Knowledge · Approvals

MOMAH & Balady Stormwater Approval Process in Saudi Arabia

Who approves stormwater and drainage works in the Kingdom, what the Balady platform is for, and the typical path from hydrological study to municipal permit — explained for engineers, consultants and developers.

In short: Stormwater and drainage works in Saudi Arabia are approved by the municipal authorities (amanat and baladiyat) under the Ministry of Municipalities and Housing (MOMAH), with submissions and permits processed through the Balady platform. A typical approval moves from hydrological/drainage study and a soil percolation test, to system design and calculations, to municipal review and permit. NGS prepares the engineering package that supports this — sized, standards-aligned designs through the Design Studio.

Last updated: 16 June 2026 · NGS Engineering Team

Who approves stormwater works

In Saudi Arabia, drainage and stormwater works are approved at the municipal level. The municipalities (amanat for the larger regions, baladiyat for sub-areas) operate under the Ministry of Municipalities and Housing (MOMAH), which sets national municipal policy. On major developments and giga-projects, the project authority (for example a master-developer or a dedicated commission) may layer additional engineering standards and review steps on top of the municipal baseline.

*What this exercise asks*:
1. Copy the stormwater approval text from "In short: Stormwater" to "the Design Studio.", substituting "municipal e-services portal" for "Balady platform".
2. Write the next part of the text on stormwater approval in Saudi Arabia, picking up after its final sentence.

*Data supplied*:
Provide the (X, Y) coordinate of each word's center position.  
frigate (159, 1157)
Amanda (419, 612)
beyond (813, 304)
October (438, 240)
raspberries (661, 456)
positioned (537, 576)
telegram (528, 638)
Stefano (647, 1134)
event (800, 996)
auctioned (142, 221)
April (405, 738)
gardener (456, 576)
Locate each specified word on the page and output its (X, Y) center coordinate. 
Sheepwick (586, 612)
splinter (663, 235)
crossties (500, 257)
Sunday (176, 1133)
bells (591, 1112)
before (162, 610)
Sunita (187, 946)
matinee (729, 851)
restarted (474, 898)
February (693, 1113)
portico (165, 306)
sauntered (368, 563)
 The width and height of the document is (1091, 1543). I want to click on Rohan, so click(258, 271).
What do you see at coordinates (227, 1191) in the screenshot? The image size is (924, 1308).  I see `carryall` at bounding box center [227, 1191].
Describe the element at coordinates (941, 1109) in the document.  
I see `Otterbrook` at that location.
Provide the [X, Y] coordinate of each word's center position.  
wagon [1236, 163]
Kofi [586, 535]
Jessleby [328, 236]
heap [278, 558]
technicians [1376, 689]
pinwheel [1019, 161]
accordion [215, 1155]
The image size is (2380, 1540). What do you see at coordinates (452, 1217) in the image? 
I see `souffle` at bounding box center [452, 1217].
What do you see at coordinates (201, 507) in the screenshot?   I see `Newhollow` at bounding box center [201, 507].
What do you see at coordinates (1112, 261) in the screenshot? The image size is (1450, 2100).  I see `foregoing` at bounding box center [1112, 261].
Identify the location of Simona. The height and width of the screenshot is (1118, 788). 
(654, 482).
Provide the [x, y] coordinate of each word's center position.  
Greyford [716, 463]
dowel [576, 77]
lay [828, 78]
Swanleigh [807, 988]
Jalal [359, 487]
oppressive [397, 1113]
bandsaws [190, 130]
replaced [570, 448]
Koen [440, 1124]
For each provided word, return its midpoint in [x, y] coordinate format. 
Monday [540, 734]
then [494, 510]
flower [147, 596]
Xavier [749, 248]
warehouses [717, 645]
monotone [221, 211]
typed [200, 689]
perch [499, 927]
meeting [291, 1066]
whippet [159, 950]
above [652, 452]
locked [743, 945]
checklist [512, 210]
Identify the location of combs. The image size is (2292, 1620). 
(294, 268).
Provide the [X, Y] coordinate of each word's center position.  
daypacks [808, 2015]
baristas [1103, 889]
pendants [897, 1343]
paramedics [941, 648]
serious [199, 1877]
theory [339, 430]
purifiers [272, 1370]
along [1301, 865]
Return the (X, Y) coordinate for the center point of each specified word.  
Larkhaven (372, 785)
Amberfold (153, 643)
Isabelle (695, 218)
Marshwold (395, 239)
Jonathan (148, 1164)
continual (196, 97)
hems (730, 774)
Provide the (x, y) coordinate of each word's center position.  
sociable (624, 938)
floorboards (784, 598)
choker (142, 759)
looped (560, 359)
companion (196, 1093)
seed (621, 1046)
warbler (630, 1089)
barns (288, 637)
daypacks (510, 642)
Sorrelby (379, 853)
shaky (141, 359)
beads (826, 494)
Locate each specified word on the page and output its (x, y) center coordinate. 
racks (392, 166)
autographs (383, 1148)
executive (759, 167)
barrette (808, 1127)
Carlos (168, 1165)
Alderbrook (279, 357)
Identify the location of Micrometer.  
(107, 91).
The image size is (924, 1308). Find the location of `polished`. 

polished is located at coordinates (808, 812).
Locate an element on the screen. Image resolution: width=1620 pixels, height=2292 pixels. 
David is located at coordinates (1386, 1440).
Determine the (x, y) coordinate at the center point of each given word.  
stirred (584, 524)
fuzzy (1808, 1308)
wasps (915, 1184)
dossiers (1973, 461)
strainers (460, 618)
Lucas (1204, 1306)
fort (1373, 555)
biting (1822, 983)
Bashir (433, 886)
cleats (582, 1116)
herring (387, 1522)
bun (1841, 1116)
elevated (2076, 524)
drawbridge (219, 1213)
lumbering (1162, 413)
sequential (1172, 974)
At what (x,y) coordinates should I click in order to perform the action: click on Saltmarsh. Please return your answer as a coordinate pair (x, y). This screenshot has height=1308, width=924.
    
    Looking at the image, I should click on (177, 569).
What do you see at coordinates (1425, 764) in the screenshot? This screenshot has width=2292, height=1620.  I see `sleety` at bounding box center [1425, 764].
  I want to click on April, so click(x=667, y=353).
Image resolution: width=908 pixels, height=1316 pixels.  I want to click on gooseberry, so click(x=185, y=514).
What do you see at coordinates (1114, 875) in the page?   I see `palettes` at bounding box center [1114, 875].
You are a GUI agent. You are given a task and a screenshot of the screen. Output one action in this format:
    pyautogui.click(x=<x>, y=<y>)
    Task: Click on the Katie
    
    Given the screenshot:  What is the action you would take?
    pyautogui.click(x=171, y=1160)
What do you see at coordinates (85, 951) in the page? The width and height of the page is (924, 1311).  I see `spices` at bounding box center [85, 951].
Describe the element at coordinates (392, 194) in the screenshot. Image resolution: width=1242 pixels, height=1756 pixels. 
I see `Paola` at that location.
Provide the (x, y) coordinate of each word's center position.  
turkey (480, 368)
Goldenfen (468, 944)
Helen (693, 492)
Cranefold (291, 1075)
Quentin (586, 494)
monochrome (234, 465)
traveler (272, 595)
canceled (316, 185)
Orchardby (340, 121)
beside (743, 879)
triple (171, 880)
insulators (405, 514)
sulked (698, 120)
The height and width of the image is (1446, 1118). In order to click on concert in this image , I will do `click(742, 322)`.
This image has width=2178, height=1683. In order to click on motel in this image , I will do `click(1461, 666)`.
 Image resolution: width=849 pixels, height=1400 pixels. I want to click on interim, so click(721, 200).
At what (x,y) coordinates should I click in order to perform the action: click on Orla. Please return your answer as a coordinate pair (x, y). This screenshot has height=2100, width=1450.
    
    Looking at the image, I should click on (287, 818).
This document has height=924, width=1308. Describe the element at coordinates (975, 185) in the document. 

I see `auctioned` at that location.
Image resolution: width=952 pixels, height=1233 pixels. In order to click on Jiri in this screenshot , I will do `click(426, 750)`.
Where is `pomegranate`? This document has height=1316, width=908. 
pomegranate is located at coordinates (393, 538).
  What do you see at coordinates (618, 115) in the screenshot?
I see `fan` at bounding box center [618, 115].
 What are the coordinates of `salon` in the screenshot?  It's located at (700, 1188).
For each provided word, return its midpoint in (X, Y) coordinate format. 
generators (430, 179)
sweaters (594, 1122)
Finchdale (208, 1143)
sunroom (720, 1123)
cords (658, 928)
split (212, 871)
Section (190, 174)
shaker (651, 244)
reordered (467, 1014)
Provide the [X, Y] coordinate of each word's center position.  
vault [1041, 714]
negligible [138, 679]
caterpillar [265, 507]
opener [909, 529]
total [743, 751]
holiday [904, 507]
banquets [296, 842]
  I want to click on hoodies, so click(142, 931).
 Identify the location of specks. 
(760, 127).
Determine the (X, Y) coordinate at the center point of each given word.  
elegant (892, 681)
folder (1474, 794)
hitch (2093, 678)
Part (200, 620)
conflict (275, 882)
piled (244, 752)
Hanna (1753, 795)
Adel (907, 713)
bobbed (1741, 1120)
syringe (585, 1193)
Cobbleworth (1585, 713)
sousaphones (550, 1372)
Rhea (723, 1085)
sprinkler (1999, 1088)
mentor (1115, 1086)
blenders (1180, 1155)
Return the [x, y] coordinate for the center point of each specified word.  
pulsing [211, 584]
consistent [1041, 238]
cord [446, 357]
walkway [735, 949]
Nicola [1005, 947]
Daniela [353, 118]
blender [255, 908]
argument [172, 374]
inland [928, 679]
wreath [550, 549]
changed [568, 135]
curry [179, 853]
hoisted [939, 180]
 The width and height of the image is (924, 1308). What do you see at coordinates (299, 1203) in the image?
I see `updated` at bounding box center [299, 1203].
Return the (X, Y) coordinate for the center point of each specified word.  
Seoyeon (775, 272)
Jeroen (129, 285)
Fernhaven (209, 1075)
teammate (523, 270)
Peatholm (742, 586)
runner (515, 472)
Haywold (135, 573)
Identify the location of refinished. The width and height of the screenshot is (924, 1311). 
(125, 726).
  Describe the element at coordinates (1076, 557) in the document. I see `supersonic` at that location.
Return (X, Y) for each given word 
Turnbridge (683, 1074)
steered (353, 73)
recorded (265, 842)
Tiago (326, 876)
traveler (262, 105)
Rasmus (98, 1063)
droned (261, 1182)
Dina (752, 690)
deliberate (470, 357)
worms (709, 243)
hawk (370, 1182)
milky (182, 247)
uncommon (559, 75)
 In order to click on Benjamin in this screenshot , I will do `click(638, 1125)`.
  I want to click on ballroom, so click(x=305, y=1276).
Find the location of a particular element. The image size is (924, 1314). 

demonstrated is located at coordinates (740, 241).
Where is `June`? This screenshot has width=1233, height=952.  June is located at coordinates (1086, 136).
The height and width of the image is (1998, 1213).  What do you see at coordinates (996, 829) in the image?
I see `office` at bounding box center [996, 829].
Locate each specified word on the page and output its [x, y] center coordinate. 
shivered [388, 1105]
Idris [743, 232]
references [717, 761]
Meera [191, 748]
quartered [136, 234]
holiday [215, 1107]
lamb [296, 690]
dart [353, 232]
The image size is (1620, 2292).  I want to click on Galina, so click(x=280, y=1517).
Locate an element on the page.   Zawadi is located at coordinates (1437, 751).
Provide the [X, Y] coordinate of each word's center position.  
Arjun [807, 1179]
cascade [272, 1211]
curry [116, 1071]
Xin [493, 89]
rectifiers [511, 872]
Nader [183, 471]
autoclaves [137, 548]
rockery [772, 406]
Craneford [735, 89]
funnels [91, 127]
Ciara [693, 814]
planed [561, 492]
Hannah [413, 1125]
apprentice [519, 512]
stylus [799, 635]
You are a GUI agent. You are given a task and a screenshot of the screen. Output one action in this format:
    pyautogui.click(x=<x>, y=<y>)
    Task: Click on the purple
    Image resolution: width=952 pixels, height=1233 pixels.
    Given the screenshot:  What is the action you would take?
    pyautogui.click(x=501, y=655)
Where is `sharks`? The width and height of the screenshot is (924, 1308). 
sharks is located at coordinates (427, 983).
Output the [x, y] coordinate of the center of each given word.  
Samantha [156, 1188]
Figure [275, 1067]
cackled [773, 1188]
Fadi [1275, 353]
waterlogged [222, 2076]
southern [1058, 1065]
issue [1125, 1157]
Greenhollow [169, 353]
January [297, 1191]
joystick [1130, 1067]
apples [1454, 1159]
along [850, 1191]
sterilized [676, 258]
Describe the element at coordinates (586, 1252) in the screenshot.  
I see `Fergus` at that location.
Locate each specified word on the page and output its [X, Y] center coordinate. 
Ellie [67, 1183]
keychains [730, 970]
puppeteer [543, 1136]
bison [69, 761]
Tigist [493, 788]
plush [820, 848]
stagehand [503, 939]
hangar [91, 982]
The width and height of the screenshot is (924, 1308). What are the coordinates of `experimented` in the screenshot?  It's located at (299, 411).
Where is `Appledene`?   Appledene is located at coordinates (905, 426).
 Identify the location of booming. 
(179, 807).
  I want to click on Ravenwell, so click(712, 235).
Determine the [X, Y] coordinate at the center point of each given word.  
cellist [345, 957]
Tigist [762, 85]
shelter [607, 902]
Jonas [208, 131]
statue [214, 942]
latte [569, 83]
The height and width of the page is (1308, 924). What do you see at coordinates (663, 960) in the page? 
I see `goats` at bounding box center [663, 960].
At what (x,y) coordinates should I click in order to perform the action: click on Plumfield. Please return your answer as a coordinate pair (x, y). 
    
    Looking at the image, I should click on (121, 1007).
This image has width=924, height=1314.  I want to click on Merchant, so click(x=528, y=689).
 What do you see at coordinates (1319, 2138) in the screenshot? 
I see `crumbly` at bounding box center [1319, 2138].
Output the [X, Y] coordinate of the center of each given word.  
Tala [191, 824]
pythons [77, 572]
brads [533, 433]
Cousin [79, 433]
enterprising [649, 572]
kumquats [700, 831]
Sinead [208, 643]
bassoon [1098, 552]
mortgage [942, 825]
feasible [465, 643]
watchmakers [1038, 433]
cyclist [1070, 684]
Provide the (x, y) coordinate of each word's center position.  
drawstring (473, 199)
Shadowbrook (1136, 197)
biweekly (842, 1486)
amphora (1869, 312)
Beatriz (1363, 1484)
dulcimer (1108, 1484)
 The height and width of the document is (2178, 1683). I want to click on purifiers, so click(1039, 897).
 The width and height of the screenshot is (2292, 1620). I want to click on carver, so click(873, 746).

*Exercise responses*:
1.
In short: Stormwater and drainage works in Saudi Arabia are approved by the municipal authorities (amanat and baladiyat) under the Ministry of Municipalities and Housing (MOMAH), with submissions and permits processed through the municipal e-services portal. A typical approval moves from hydrological/drainage study and a soil percolation test, to system design and calculations, to municipal review and permit. NGS prepares the engineering package that supports this — sized, standards-aligned designs through the Design Studio.

2.
What the Balady platform is

Balady is the Kingdom's national municipal e-services platform. It is the digital channel through which construction and infrastructure permits — including stormwater connection, drainage linkage and related approvals — are submitted to, reviewed by, and issued by the municipalities. In practice, the engineering documents for a drainage proposal are prepared offline and then submitted through Balady for municipal review.

The typical approval path

The exact workflow varies by municipality and project size, but a stormwater approval generally follows this sequence:

1

Hydrological / drainage study

Establish the catchment, design rainfall and runoff for the site, and the drainage strategy (infiltration, attenuation, or connection to a network).

2

Ground investigation & percolation test

Where infiltration (a soakaway) is proposed, an on-site percolation test confirms the soil's infiltration rate and that groundwater is low enough.

3

System design & calculations

Size the soakaway or attenuation system, check it structurally for the loads above, and produce the supporting calculations and drawings.

4

Submission via Balady

Lodge the drainage proposal and supporting documents through the Balady platform for the relevant municipality.

5

Municipal review & permit

The municipality reviews the submission against the Saudi Building Code and its local manual, raises comments if needed, and issues the approval/permit.

Documents usually required

DocumentPurpose
Hydrological / drainage studyDefines runoff, design storm and the drainage strategy.
Percolation (infiltration) test resultsConfirms soakaway feasibility and infiltration rate.
Drainage system design & calculationsDemonstrates the system meets the design requirements.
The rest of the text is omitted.